▶ Aim of the exercise: Every entry below should be written out again exactly.

───── Exercise data ─────

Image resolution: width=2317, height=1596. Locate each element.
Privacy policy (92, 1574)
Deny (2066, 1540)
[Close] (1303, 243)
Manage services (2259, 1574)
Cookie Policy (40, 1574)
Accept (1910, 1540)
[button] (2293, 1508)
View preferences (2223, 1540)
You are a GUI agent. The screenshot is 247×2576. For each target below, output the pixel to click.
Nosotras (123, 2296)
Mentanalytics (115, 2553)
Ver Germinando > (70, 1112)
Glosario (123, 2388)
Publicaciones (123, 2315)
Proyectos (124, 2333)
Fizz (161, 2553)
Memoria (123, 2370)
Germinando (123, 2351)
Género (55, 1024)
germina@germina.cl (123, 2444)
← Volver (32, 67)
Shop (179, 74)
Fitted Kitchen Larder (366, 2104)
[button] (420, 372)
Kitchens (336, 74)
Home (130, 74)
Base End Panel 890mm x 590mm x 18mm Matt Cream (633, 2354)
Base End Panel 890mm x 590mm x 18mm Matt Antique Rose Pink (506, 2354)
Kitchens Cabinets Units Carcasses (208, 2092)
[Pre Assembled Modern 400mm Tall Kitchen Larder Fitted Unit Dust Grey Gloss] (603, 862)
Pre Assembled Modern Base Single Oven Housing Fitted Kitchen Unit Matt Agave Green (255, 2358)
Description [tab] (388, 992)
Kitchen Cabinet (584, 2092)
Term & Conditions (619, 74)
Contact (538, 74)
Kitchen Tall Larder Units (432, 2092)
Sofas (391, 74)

─────

▶ Response:
Image resolution: width=2317, height=1596. Locate each element.
Privacy policy (92, 1574)
Deny (2066, 1540)
[Close] (1303, 243)
Manage services (2259, 1574)
Cookie Policy (40, 1574)
Accept (1910, 1540)
[button] (2293, 1508)
View preferences (2223, 1540)
You are a GUI agent. The screenshot is 247×2576. For each target below, output the pixel to click.
Nosotras (123, 2296)
Mentanalytics (115, 2553)
Ver Germinando > (70, 1112)
Glosario (123, 2388)
Publicaciones (123, 2315)
Proyectos (124, 2333)
Fizz (161, 2553)
Memoria (123, 2370)
Germinando (123, 2351)
Género (55, 1024)
germina@germina.cl (123, 2444)
← Volver (32, 67)
Shop (179, 74)
Fitted Kitchen Larder (366, 2104)
[button] (420, 372)
Kitchens (336, 74)
Home (130, 74)
Base End Panel 890mm x 590mm x 18mm Matt Cream (633, 2354)
Base End Panel 890mm x 590mm x 18mm Matt Antique Rose Pink (506, 2354)
Kitchens Cabinets Units Carcasses (208, 2092)
[Pre Assembled Modern 400mm Tall Kitchen Larder Fitted Unit Dust Grey Gloss] (603, 862)
Pre Assembled Modern Base Single Oven Housing Fitted Kitchen Unit Matt Agave Green (255, 2358)
Description [tab] (388, 992)
Kitchen Cabinet (584, 2092)
Term & Conditions (619, 74)
Contact (538, 74)
Kitchen Tall Larder Units (432, 2092)
Sofas (391, 74)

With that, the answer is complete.